The culture secretary’s announcement on Tuesday was, of course, very welcome, wherever the £50m is to come from, but it’s not going to the kind of people celebrating at Drury Lane on Monday, or those pocketing their cheques after the Arts Foundation announcement last week. Dorries’s bounty could have got Simon Rattle’s music centre built, and perhaps more importantly could have formed the endowment of a national regionally operated safety net to ensure our lives are “full of creativity and culture”, rather than ensuring that middle class Papua New Guineans who can afford cable TV can watch Line of Duty. Because this money is largely for the corners of the creative industries that have already got money.
 
The bulk of the investment, £21m, goes to promoting our films and TV drama abroad where they can earn more dollars for the UK economy; £8m is to develop video games; £18m is for the Creative Scale-Up Programme which is about training and inducting school-leavers into creative careers (the other £3m is not accounted for). The money is not for arts education in schools or further education, it is not for safeguarding the careers of freelances, it is not for helping local authorities meet their obligations to local artists and arts organisations amid councils’ plunging incomes. 
 
So let’s go back a step to those Arts Foundation Future Awards. The late Royal Academician and teacher Michael Kenny used to pshaw the Turner Prize for cutting edge visual art as “another way of rich artists giving money to other rich artists that don’t need it” adding that it isn’t the cutting edge if you can see it.  Doesn’t apply to the Future Awards.
 
Thirty years ago an anonymous cheque appeared in the Arts Council chairman’s morning post with no covering letter, no instructions.

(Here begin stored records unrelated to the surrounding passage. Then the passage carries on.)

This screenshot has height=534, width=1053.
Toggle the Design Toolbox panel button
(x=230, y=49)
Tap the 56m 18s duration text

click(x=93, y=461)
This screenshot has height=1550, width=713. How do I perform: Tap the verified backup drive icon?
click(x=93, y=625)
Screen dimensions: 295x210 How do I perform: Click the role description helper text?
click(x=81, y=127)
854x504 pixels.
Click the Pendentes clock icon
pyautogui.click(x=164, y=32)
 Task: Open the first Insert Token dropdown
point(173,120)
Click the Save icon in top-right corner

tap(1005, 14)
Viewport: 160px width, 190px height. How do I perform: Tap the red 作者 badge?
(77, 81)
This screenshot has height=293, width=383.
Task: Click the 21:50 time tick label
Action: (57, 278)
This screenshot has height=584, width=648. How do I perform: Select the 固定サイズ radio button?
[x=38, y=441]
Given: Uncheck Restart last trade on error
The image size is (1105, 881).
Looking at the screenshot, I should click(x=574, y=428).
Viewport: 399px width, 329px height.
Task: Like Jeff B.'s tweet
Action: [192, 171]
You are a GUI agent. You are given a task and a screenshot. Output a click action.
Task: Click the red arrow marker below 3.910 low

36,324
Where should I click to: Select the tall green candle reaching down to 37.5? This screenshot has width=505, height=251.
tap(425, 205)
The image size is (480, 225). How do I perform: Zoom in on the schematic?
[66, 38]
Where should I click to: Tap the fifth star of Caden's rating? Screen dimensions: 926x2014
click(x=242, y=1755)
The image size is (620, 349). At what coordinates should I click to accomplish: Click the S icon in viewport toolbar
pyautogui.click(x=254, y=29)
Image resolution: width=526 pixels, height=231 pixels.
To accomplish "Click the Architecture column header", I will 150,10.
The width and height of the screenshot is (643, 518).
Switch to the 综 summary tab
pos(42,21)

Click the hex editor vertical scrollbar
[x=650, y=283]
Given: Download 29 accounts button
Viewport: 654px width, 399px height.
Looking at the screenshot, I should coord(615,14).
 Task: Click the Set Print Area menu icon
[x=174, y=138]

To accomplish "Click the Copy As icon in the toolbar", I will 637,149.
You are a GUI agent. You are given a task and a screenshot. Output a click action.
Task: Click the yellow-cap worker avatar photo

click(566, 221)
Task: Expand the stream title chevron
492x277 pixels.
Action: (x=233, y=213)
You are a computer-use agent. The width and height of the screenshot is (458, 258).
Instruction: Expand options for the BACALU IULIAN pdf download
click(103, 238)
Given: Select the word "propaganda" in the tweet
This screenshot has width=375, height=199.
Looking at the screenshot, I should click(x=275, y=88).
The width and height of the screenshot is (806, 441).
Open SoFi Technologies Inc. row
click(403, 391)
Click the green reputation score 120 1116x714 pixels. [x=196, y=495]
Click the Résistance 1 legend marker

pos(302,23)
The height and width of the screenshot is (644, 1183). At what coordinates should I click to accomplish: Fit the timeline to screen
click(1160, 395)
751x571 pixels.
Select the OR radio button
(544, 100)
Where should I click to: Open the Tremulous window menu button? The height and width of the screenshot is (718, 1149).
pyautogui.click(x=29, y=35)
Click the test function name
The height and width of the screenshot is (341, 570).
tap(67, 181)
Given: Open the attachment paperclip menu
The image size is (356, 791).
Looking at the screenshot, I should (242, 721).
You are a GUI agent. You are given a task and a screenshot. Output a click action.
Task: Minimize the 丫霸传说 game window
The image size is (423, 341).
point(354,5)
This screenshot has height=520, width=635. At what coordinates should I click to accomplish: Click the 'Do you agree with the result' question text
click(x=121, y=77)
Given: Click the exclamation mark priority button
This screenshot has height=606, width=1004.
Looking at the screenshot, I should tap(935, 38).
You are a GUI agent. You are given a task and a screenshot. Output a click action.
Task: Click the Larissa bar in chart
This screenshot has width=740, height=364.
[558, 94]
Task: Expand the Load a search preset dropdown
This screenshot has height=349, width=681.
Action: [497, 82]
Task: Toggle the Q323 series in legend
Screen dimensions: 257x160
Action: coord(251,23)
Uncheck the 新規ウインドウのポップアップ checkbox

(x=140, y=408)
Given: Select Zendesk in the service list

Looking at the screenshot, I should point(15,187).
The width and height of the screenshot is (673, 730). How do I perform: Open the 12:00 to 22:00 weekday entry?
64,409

It was for £1m. A brilliant fundraiser called Russell Willis Taylor (who started ENO’s first fundraising department before returning to her native USA to found National Art Strategies) was called in to advise on what to do with it, and she suggested starting an independent charity fund that would allow artists a year in which to focus on a project without having to worry about where the next bowl of soup was coming from. She started the awards in 1993 and its disbursements since then have doubled that original gift.
 
Each year five practitioners in five separate disciplines, different every year, working unsupported on unique projects are selected by a panel of experts who submit them to a group of judges to pick the recipients of £10,000 each to give them time to crack it. Among those whose careers were opened by this modest but vital cash boost were Wayne McGregor, Sarah Kane, Ali Smith, Asif Kapadia and Rufus Norris.
 
This year the categories were animation, materials innovation, music for change, theatre making and visual art. So, respectively, Savinder Bual is going back to the pioneers of cinema to marry their techniques with modern digital technology to understand perception; Elissa Brunato is finding ways of making traditional embroidery techniques no longer wasteful and more conducive to the changing environment (her piece, Radian Matter, is shown here); Love SSega, a British-Ugandan musician who also has a PhD in chemical engineering, is creating music that speaks to social, educational and environmental issues; Plymouth-based Lee Hart makes theatre programmes for adults confronted by homelessness, isolation and mental ill-health; and in Bristol Libita Sibungo is using spaces in which to lace performance with visual awareness to connect people and communities.
 
And this is cutting edge. It may not add to the billions a year the creative industries earn us in GVA yet, but what these young people are striving for comes from beneath the grass roots and will be part of our cultural lives long after Love Island has sunk without trace. It’s not about money, not about boosting the economy, it’s about making art that means something to people “wherever they are in the UK”.